» What you have to do:
The number needed is how many lines of the data hold the string "email". Give that number and nothing more.

» Working data:
== Segment start ==

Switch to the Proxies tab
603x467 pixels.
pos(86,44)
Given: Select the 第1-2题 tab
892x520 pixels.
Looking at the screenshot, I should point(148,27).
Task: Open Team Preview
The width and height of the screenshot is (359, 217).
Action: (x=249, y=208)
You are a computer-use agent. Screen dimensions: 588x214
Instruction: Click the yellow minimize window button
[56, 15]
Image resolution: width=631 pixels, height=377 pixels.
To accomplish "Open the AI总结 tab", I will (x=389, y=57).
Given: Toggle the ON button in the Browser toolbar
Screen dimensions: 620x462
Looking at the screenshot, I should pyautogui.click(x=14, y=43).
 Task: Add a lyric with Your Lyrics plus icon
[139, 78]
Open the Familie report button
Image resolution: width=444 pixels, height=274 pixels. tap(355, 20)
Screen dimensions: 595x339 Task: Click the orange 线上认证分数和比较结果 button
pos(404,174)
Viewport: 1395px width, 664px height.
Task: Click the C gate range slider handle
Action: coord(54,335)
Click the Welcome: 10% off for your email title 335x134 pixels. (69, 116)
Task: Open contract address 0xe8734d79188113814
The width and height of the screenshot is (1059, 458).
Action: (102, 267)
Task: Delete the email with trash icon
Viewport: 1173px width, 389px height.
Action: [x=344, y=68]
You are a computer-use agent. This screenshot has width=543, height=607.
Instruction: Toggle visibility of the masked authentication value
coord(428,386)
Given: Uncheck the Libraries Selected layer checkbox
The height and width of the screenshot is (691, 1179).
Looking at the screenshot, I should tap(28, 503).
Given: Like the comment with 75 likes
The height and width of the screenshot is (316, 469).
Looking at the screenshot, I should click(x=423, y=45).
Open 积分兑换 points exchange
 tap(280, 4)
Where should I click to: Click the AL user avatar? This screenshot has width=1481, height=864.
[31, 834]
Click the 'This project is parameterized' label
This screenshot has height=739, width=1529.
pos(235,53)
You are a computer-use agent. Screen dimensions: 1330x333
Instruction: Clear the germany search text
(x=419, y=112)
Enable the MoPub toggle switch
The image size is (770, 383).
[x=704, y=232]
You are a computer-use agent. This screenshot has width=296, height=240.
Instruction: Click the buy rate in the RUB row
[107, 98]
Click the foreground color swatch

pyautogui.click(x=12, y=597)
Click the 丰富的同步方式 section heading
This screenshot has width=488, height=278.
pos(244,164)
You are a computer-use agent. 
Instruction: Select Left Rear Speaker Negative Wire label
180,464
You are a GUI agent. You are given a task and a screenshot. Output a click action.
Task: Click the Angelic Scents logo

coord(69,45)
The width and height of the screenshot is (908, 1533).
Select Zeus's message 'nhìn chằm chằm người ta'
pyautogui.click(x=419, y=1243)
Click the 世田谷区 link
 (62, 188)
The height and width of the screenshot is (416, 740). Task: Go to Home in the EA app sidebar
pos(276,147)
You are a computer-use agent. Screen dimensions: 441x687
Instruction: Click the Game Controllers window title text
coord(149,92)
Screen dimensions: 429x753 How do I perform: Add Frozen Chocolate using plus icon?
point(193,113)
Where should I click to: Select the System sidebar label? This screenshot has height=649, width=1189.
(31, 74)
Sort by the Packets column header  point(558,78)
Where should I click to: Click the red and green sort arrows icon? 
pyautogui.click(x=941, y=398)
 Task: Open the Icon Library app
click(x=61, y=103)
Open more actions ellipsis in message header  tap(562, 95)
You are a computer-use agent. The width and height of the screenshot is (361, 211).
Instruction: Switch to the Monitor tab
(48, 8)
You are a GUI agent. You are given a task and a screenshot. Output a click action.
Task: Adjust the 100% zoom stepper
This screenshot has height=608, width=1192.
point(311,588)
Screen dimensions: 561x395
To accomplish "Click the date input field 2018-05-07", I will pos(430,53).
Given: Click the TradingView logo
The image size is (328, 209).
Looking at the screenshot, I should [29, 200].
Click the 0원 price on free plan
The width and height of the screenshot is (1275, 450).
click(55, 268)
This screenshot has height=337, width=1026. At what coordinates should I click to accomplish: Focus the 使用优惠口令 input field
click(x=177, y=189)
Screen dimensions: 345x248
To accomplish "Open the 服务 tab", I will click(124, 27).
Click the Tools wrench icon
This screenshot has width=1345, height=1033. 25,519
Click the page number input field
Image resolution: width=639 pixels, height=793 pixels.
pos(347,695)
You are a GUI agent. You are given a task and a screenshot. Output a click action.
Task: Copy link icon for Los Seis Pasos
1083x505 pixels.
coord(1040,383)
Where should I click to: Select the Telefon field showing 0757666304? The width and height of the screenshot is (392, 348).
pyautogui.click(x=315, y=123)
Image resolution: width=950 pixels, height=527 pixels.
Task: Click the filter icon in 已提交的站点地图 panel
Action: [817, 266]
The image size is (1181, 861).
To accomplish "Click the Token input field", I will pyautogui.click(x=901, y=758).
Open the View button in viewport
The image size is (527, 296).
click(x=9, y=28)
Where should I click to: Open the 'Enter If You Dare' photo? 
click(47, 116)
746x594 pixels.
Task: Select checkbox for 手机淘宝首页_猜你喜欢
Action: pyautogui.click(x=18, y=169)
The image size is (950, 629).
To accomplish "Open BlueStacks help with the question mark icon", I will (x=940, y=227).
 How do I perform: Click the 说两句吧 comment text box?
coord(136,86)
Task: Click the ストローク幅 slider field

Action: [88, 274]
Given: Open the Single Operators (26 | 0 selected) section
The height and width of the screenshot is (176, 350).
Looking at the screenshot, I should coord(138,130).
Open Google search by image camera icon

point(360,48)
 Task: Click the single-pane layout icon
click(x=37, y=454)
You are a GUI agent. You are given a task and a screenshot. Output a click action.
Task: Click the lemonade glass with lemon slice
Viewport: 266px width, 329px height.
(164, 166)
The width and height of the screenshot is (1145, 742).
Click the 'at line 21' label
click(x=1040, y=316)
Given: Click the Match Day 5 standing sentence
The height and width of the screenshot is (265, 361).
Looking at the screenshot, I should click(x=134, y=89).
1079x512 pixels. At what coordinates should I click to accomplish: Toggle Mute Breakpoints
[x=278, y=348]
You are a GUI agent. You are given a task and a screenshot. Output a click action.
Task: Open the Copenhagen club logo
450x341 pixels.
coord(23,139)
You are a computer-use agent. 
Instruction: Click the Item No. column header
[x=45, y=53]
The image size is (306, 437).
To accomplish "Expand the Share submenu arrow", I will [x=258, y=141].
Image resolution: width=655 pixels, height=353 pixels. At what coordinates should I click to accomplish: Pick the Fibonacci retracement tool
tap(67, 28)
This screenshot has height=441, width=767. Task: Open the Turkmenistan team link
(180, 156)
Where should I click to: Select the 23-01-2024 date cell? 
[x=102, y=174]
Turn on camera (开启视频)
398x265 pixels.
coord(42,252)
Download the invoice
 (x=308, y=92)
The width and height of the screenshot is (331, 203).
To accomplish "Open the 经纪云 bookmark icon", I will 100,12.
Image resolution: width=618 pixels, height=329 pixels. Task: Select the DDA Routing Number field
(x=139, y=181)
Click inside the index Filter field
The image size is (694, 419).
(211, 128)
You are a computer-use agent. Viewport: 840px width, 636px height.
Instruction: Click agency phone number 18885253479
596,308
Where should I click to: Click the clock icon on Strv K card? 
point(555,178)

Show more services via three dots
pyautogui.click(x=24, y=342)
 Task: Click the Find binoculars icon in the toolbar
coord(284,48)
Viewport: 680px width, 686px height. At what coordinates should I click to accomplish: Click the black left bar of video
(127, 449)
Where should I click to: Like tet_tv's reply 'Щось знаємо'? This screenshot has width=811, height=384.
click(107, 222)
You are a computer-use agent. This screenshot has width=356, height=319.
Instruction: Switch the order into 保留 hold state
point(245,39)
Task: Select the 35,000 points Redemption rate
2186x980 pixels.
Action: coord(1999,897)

== Segment end ==

» Answer to the problem:
2